This code is currently in production at Princeton, but has NOT been
tested extensively in all environments.  In particular, I've only
compiled and tested on SunOS 4.1.4 and Solaris 2.5.1.

---------------------------------------------------------------------

SPECS

The specs I've worked from are RFC 951, as updated by RFC 1542, RFC 1534,
draft-ietf-dhc-dhcp-07.txt, and draft-ietf-dhc-options-1533update-04.txt.

---------------------------------------------------------------------

WHAT'S CHANGED


Here's a summary of what I've changed; it is probably not a complete
list, since I'm summarizing things after the fact.

You can redefine what syslog facility messages are logged to.  To do
this, uncomment and edit the LOG_FACILITY definition in the main
Makefile.  (Do in Makefile.in before running 'configure' if you want
this change preserved every time you run 'configure'.)

If we're running standalone, we'll write out the processid to /etc/dhcpd.pid.
You can override the filename by uncommenting and editing the PID_FILE line
in the main Makefile.  (Do this in Makefile.in before running 'configure' if
you want this change preserved every time you run 'configure'.)

I uncommented the call to enable SO_BROADCAST.  (Why was it commented out
for all platforms; on what platforms should it be commented out?)

We used to stay in the foreground (don't fork) if you specified a debug
level greater than or equal to 3.  Now we always go into the
background, except if you specify the new "-f" (Don't Fork) option.
This lets you control your debug level and forking behavior
independantly.

Many changes to debugging and log messages; see section below.

Many changes to the way we decide whether to assign/offer the client an
address, or be silent, or NAK the client.  See the section below.

Added new -u (Renew Unbound Statics) option, to allow multiple servers
handling statically-assigned addresses provide better redundancy.  See
the section below.

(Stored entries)

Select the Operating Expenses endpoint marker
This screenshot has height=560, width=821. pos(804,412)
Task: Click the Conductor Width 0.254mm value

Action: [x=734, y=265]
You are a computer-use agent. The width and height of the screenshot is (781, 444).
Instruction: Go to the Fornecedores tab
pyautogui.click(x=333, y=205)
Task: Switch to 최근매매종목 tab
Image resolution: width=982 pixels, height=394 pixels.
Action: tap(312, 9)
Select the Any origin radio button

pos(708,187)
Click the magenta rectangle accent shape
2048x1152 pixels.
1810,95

- WHAT IS ASKED: Reproduce verbatim the passage of the DHCP server notes from "This code is" up to and including "and Solaris 2.5.1.".

- THE ANSWER:
This code is currently in production at Princeton, but has NOT been
tested extensively in all environments.  In particular, I've only
compiled and tested on SunOS 4.1.4 and Solaris 2.5.1.